[WHAT TO WORK ON]: From the data that follows, set down exactly the lines from the one with "Click the blue circular chevron-down icon" through the one with "This screenshot has height=600, width=800.", counting both. Pictures stay out.

### MATERIAL FOR THE TASK

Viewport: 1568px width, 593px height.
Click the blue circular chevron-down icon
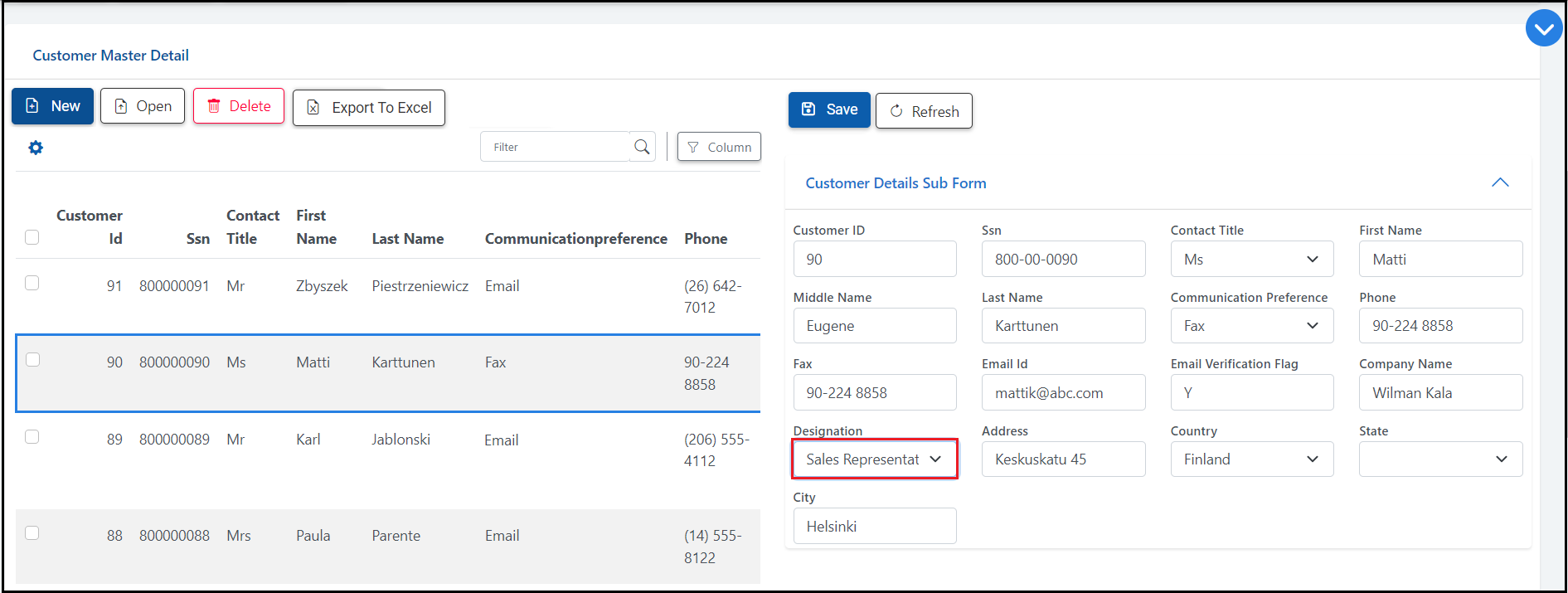(x=1543, y=29)
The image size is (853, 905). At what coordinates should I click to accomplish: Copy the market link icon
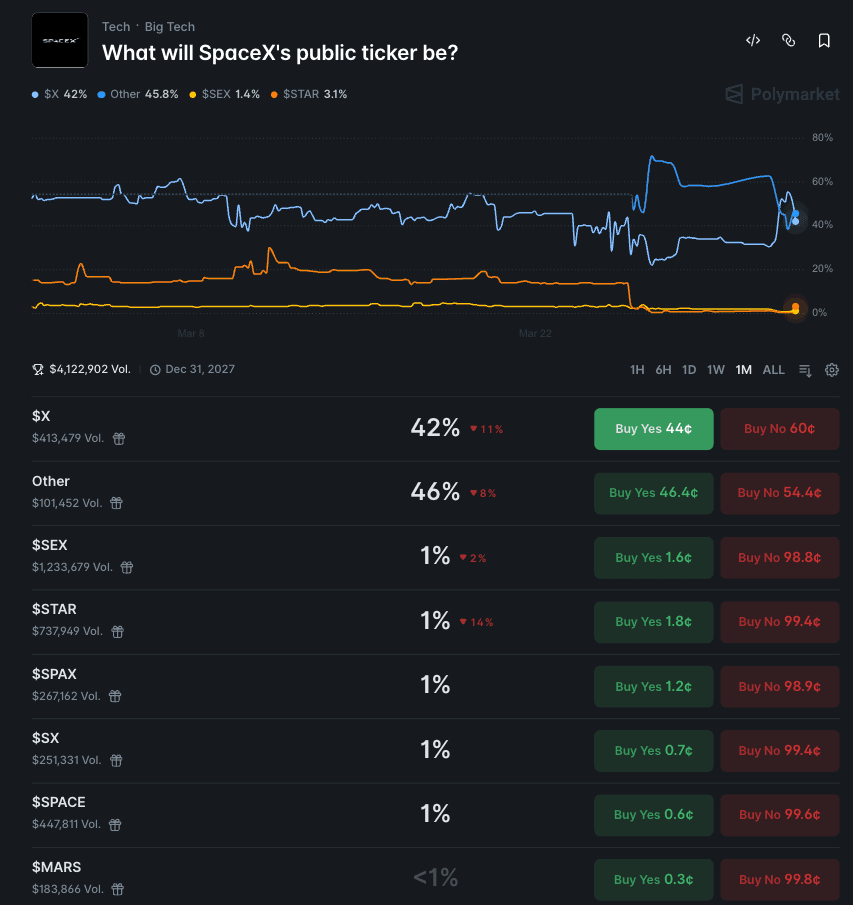pyautogui.click(x=788, y=41)
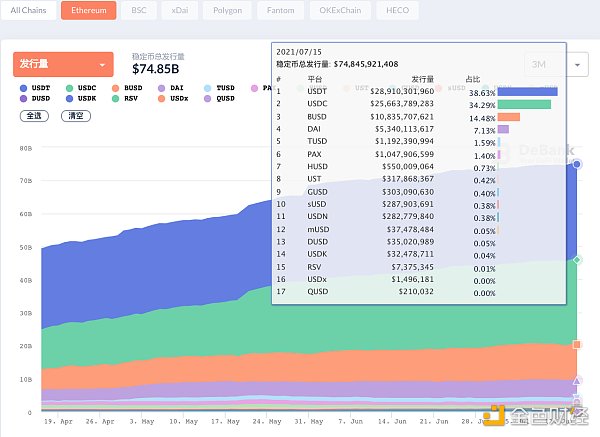The height and width of the screenshot is (437, 600).
Task: Click the RSV legend marker
Action: [116, 99]
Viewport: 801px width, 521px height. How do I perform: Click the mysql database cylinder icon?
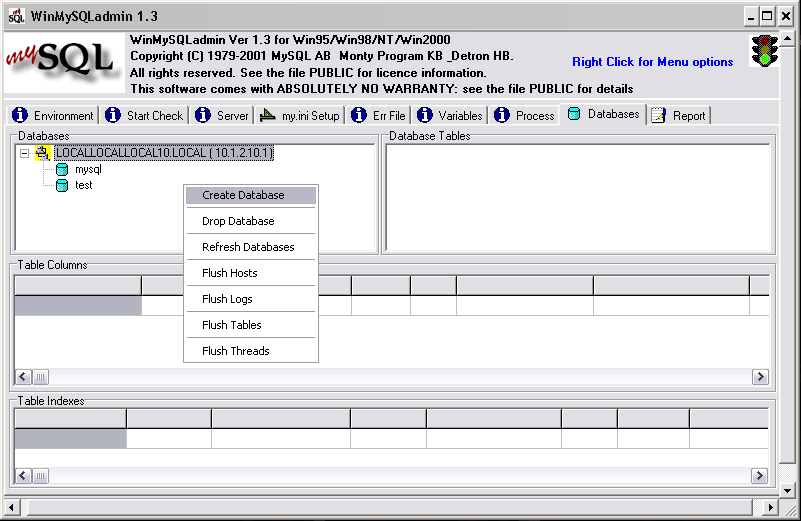pos(62,169)
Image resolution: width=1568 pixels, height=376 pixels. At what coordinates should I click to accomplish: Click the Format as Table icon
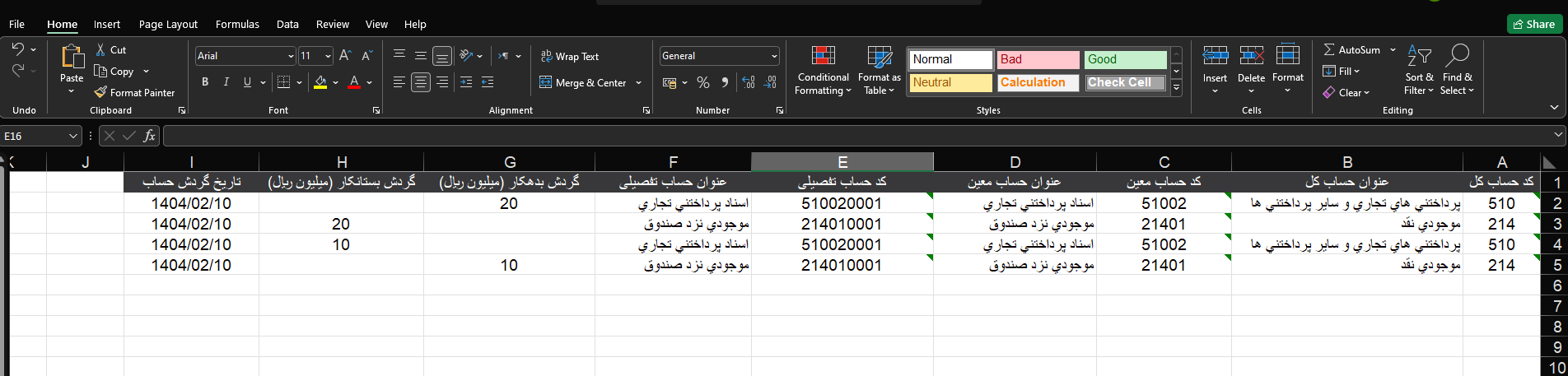[879, 56]
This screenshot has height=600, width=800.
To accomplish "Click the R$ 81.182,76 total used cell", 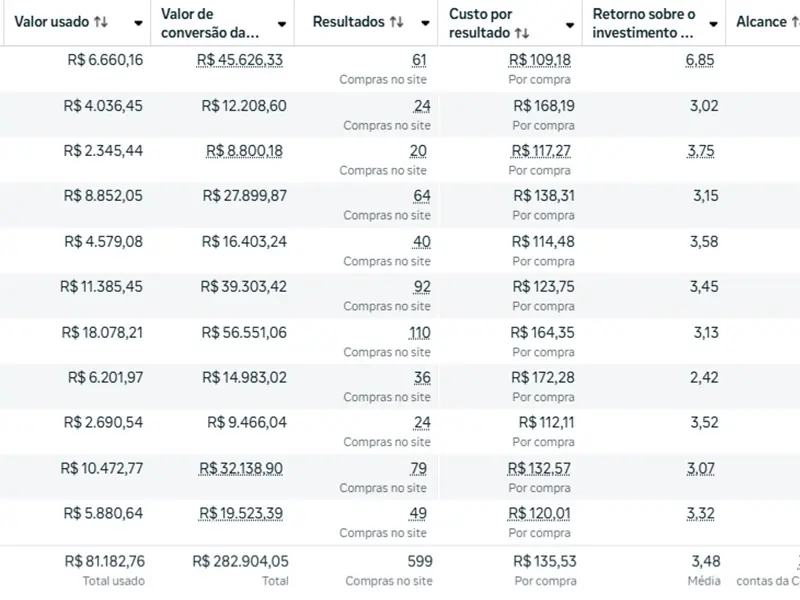I will 104,561.
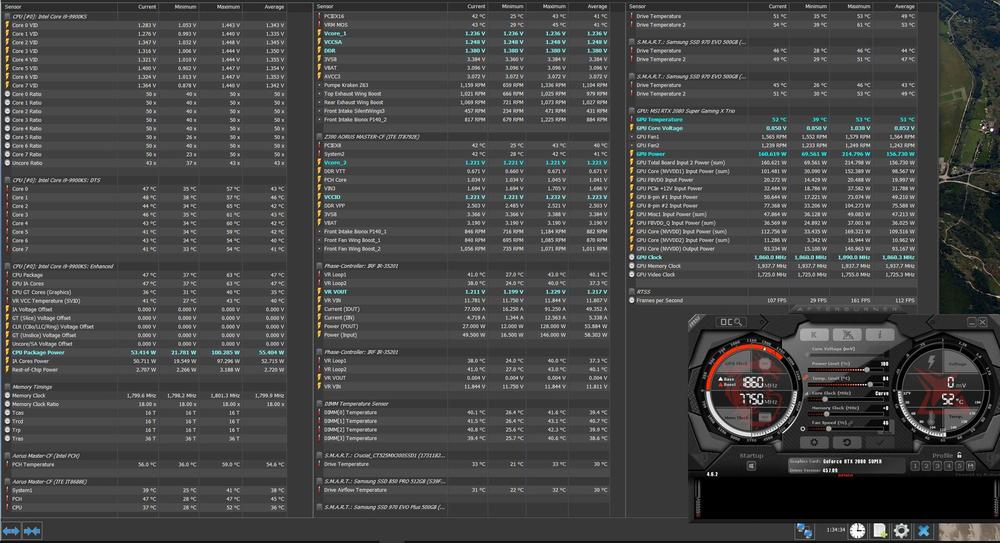The height and width of the screenshot is (543, 1000).
Task: Select profile slot 1 in Afterburner
Action: pos(913,467)
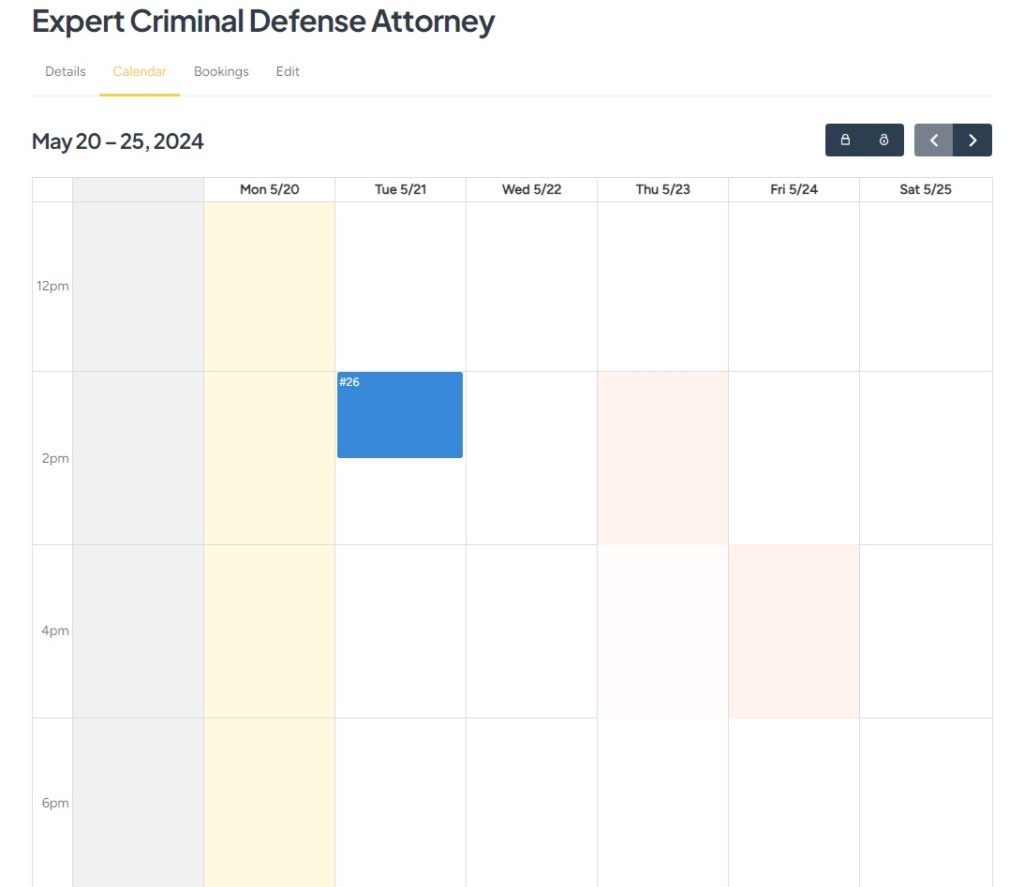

######

[RESULT OF THIS TASK]:
Click the blue circular chevron-down icon
(x=1543, y=29)
The image size is (853, 905). At what coordinates should I click to accomplish: Copy the market link icon
pyautogui.click(x=788, y=41)
The height and width of the screenshot is (437, 600).
Task: Click the RSV legend marker
Action: [116, 99]
Viewport: 801px width, 521px height. How do I perform: Click the mysql database cylinder icon?
pos(62,169)
Image resolution: width=1568 pixels, height=376 pixels. At what coordinates should I click to accomplish: Click the Format as Table icon
[879, 56]
This screenshot has height=600, width=800.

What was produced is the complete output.